Independent Taipei mayoral candidate Ko Wen-je (柯文哲) yesterday denied allegations that a US writer’s book claims that he purchased human organs from China for transplants.
Ethan Gutmann’s The Slaughter: Mass Killings, Organ Harvesting, and China’s Secret Solution to Its Dissident Problem, which was published in August, reportedly alleges that Ko, as director of National Taiwan University Hospital’s (NTUH) Department of Traumatology, bought organs from China prior to an interview Gutmann conducted with Ko in August 2007.

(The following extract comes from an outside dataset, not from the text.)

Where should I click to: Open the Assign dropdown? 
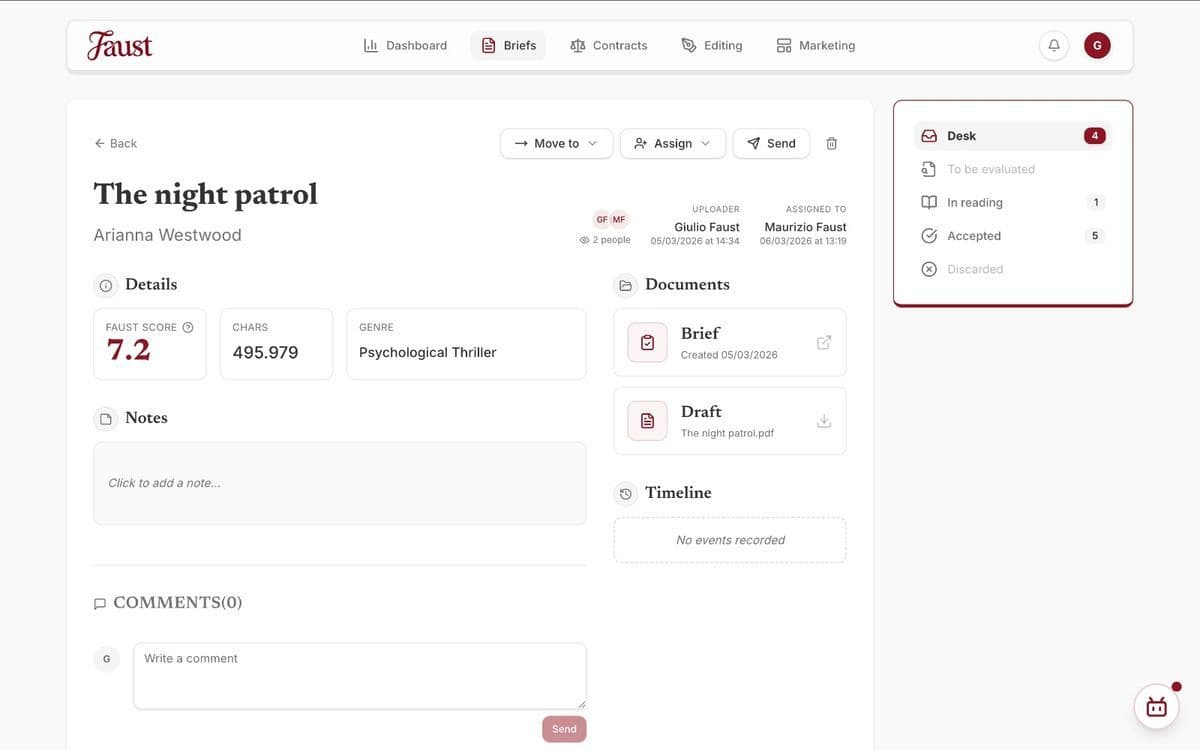click(672, 144)
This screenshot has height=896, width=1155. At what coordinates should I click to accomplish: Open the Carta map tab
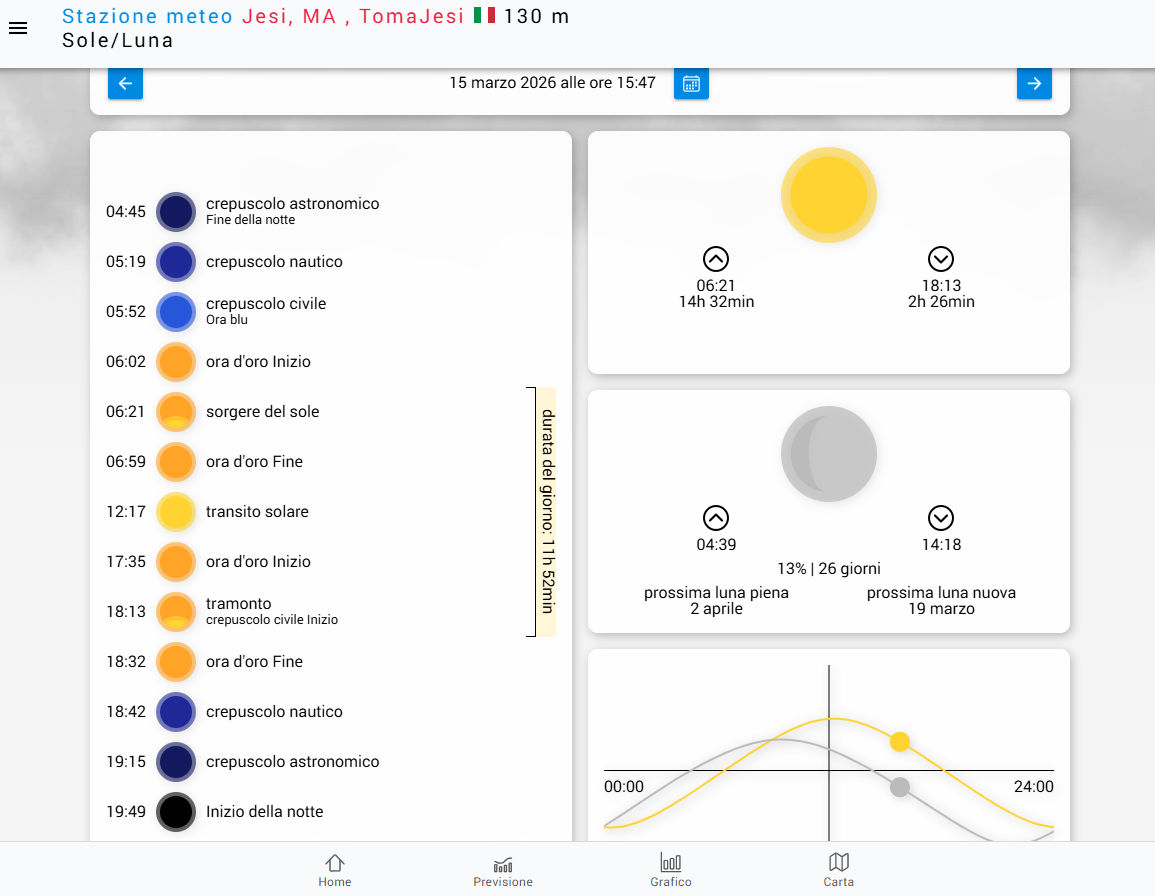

Gutmann reportedly wrote that Ko had considered purchasing organs from China due to the long wait — about two or three years — for people awaiting liver and kidney transplants in Taiwan, but that the doctor was worried that organs from Chinese death row inmates would be of poor quality due to disease or narcotics use.
Photo: Liu Hsin-de, Taipei Times
Gutmann reportedly claims that Ko reached an agreement with Chinese doctors to receive the organs of Falun Gong members, as most of them were young and healthier.
Ko’s campaign office issued a statement on Monday night denying the allegations.
The statement said that Ko agreed to be interviewed by Gutmann in 2007 to talk about the shady sources of Chinese human organs.
The office said that Ko has recordings of the interview that would prove the discrepancies between what Ko said and what Gutmann wrote.
Ko yesterday said that after overseeing post-transplant care at the hospital, he had not conducted transplants nor bought or sold human organs in China.
Gutmann contacted him because he was one of the designers of Taiwan’s organ transplant registry system, Ko said.
Ko said he told Gutmann that there were some doctors in Taiwan who had been involved in buying or selling organs for transplant, but that he was not one of them.
He never drank with Chinese officials or went to karaoke parlors with them as the book reportedly claims, the doctor said.
Taiwan lacked a systematic management plan for organ donations, which was why he spent two years helping establish a registry system and made it as transparent as possible, Ko said, adding that the system did not deter people from going to China for organ transplants.
Meanwhile, physician Huang Shi-wei (黃士維), who is deputy director of the Taiwan Association for International Care of Organ Transplants, and who helped set up the interview between Gutmann and Ko, was quoted by news Web site Newtalk as saying that he got in touch with Gutmann after local media reported on the book.
Gutmann, through an interpreter, told him that he had not said that Ko was involved in the organ trade and that he might have been misinterpreted, Huang said.
Huang also quoted Gutmann as saying that he has received notice from Ko’s lawyer about the alleged inaccuracies and that he would, through his lawyer, discuss with Ko how to correct the book.
Chinese Nationalist Party (KMT) Taipei mayoral candidate Sean Lien (連勝文) yesterday said that if the allegations were true, “it sounds like a very scary matter.”
Ko must address the allegations in full detail or risk his integrity being stained, Lien said.